Monday, October 10, 2011

Managing the Message

What the Occupy Wall Street crowd should be saying when they talk about their plight

By John F. Wasik (Reuters)

A demonstrator from the Occupy Wall Street campaign stands with a dollar taped over his mouth as he stands in Zucotti Park near the financial district of New York September 30, 2011. REUTERS/Lucas Jackson Are the thousands who have taken to the streets in the “Occupy Wall Street” (OWS) protests a bunch of anarchistic slackers or do they have a point?

If they’re protesting their personal financial situations or prospects for the American Dream, they have plenty to howl about, but the “99 percent” crowds could use some message management.

When I recently visited the Chicago OWS spin-off in front of the Federal Reserve Bank, they were decrying everything from predator drones to corporations in general. There were fewer than 100 people there, although their theme was similar to the New York demonstrations.

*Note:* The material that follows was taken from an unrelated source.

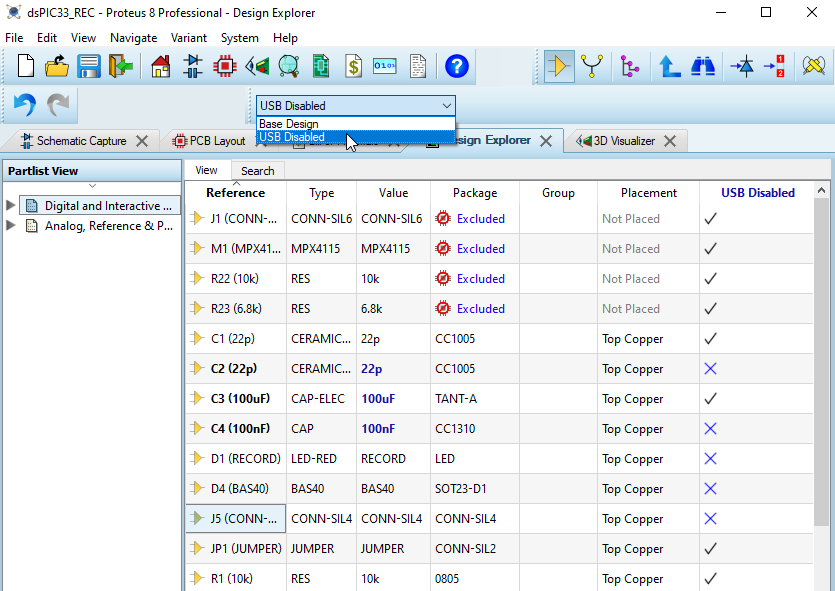Open Help with the blue question mark
Image resolution: width=835 pixels, height=591 pixels.
coord(457,66)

Instead of yelling at people ensconced behind financial district edifices, though, protesters could be making some more constructive demands. I’d like to humbly offer a few suggestions:

  • Demand that big banks give ordinary citizens the same rates they receive from the Federal Reserve on loans. Borrowers can’t re-negotiate their college loans the way a big corporation or bank can, because they have access to interest rates that are nearly zero. Moreover, students can’t consolidate high-rate private loans with lower-rate federal borrowing, so the plums of high finance are out of their reach. Those who graduated from college may be staring down decades of paying off debt — an average of nearly $23,000 per student; those with professional degrees are wincing at six-figure burdens.
  • Demand that Congress permit regular folks to discharge student debt in bankruptcy. It’s somewhat of a consolation that graduates can get lower payments based on sparse income or employment if they have federal loans, but they still have to repay those loans. If they file for bankruptcy, they can’t discharge those debts, which are like albatrosses. Not so with the megabanks, who not only received a multi-trillion-dollar bailout, but got the U.S. Treasury and Federal Reserve to buy their bad debt and toxic securities. There’s a solid reason why the delinquency rate for student loans is almost as high as credit cards.
  • Demand that Congress pass a stimulus plan to create infrastructure, education, research and clean energy jobs instead of investing in two wars that three-quarters of the American electorate thinks are senseless. If the job market were robust, none of these protesters would have to worry. Like previous generations, they could work, pay off their debts and buy things like appliances, furniture and homes. They could afford to have children and provide them decent educations. That was the American Dream. The younger generation is not getting the job opportunities their parents or grandparents had. They are faced with average 15 percent unemployment. It’s much higher for minorities. Even if they can get a job, wages are depressed due to the recession and many are underemployed, working several jobs or are part-timers.
  • Instead of targeting financial districts, focus on specific congressmen and senators blocking financial/bankruptcy reform and job creation.

Unless more people get in the face of politicians, one thing is certain: it will be continue to be a raw deal for the middle class. Now is the time for the protesters to take their demonstrations out of financial districts and into the offices of their elected representatives. All of this reminds me of when Ralph Waldo Emerson visited Henry David Thoreau in jail, who was imprisoned for not paying a poll tax. Emerson asked his friend why he was there. “Why are you not here?” Thoreau replied. Maybe we’re not quite on the streets today in spirit, but most of us were there some time ago in personal financial solidarity — whether we choose to admit it or not.